Material provided:

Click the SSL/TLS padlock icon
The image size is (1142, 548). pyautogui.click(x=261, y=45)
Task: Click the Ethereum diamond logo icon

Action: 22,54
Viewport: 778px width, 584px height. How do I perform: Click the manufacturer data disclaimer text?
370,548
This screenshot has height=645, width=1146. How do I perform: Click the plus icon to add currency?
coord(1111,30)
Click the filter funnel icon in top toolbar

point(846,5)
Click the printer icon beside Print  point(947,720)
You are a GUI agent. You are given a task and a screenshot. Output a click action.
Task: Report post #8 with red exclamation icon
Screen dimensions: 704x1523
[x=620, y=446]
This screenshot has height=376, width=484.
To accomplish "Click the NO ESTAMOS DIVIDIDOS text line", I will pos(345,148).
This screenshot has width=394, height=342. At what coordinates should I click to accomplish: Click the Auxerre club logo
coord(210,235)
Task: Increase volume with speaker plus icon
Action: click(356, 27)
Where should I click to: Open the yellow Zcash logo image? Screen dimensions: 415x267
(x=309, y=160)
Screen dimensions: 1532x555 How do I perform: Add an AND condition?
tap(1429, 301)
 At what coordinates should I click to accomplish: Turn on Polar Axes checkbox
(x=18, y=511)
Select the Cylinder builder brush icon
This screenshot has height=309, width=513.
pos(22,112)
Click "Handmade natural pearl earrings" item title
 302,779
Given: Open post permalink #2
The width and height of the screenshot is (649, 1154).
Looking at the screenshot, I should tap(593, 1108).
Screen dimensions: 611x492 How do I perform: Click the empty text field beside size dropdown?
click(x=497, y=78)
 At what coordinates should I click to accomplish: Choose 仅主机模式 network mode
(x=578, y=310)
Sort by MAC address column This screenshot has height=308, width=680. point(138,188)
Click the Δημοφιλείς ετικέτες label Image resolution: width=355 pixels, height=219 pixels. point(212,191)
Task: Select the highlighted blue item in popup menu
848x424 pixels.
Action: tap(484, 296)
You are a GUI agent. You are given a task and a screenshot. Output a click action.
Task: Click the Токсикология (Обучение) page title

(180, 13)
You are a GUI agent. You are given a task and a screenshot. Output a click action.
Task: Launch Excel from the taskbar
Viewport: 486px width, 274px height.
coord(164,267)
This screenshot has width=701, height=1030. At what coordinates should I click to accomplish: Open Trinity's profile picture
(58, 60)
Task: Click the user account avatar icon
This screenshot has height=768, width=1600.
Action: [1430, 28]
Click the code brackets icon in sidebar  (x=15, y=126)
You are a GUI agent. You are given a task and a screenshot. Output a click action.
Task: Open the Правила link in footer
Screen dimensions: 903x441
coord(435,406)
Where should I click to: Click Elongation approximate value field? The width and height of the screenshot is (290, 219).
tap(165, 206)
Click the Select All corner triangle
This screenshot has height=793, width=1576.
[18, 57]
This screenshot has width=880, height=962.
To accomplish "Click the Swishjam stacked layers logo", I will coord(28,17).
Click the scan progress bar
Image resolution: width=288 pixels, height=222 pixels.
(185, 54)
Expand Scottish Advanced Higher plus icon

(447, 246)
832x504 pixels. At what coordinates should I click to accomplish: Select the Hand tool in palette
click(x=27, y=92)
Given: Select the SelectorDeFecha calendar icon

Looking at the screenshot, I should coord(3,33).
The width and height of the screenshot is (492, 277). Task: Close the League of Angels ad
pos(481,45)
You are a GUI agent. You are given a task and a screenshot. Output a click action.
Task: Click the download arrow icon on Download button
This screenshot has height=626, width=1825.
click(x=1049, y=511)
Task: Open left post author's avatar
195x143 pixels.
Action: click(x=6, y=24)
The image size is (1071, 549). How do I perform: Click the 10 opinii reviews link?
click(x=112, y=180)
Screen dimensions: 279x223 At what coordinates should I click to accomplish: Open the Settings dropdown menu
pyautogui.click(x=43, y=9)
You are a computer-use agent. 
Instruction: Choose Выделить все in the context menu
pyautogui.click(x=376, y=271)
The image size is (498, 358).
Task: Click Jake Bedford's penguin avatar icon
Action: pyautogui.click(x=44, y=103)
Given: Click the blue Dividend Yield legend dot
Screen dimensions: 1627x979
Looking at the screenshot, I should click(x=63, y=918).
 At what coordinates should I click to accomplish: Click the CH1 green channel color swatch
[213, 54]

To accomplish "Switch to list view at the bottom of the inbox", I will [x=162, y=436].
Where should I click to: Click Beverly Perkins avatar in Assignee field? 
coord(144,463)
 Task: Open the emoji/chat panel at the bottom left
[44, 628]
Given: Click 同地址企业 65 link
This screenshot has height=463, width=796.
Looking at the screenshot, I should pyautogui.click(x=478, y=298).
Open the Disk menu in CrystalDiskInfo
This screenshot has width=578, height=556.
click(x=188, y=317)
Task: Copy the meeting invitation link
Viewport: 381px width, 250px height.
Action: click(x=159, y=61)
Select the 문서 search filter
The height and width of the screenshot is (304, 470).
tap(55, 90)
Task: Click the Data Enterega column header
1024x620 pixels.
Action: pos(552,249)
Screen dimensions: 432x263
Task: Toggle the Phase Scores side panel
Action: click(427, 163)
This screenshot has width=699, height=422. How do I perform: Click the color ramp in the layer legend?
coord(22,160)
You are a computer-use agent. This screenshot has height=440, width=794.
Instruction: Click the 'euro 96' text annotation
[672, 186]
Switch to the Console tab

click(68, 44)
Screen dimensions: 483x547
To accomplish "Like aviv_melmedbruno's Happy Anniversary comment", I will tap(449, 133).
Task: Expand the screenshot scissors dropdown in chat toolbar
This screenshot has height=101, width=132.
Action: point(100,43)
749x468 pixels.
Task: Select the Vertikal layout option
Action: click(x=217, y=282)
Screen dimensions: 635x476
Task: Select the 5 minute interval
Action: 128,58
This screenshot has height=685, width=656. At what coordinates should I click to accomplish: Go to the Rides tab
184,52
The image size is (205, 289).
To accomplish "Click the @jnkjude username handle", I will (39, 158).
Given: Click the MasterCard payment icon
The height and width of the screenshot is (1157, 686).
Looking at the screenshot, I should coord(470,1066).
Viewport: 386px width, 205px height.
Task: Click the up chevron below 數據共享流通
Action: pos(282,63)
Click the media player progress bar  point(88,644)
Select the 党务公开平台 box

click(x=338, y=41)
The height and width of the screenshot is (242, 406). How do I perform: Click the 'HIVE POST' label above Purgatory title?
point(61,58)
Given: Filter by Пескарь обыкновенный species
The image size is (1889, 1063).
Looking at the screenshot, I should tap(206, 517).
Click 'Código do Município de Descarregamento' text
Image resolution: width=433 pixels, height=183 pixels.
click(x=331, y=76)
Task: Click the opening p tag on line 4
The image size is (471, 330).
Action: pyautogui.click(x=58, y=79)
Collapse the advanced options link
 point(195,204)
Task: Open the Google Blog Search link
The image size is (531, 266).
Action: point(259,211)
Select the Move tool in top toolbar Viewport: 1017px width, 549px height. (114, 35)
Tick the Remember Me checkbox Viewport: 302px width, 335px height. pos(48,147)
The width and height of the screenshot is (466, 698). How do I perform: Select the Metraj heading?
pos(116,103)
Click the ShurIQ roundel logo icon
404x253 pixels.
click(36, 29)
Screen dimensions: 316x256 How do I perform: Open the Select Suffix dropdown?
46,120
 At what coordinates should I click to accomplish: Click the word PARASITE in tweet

What you need to do: Nothing but the lines from the one that contains "The width and height of the screenshot is (466, 698)." through the last line of the entries should appear in your reply, each repeated exactly.

Output for this task:
The width and height of the screenshot is (466, 698). How do I perform: Select the Metraj heading?
pos(116,103)
Click the ShurIQ roundel logo icon
404x253 pixels.
click(36, 29)
Screen dimensions: 316x256 How do I perform: Open the Select Suffix dropdown?
46,120
 At what coordinates should I click to accomplish: Click the word PARASITE in tweet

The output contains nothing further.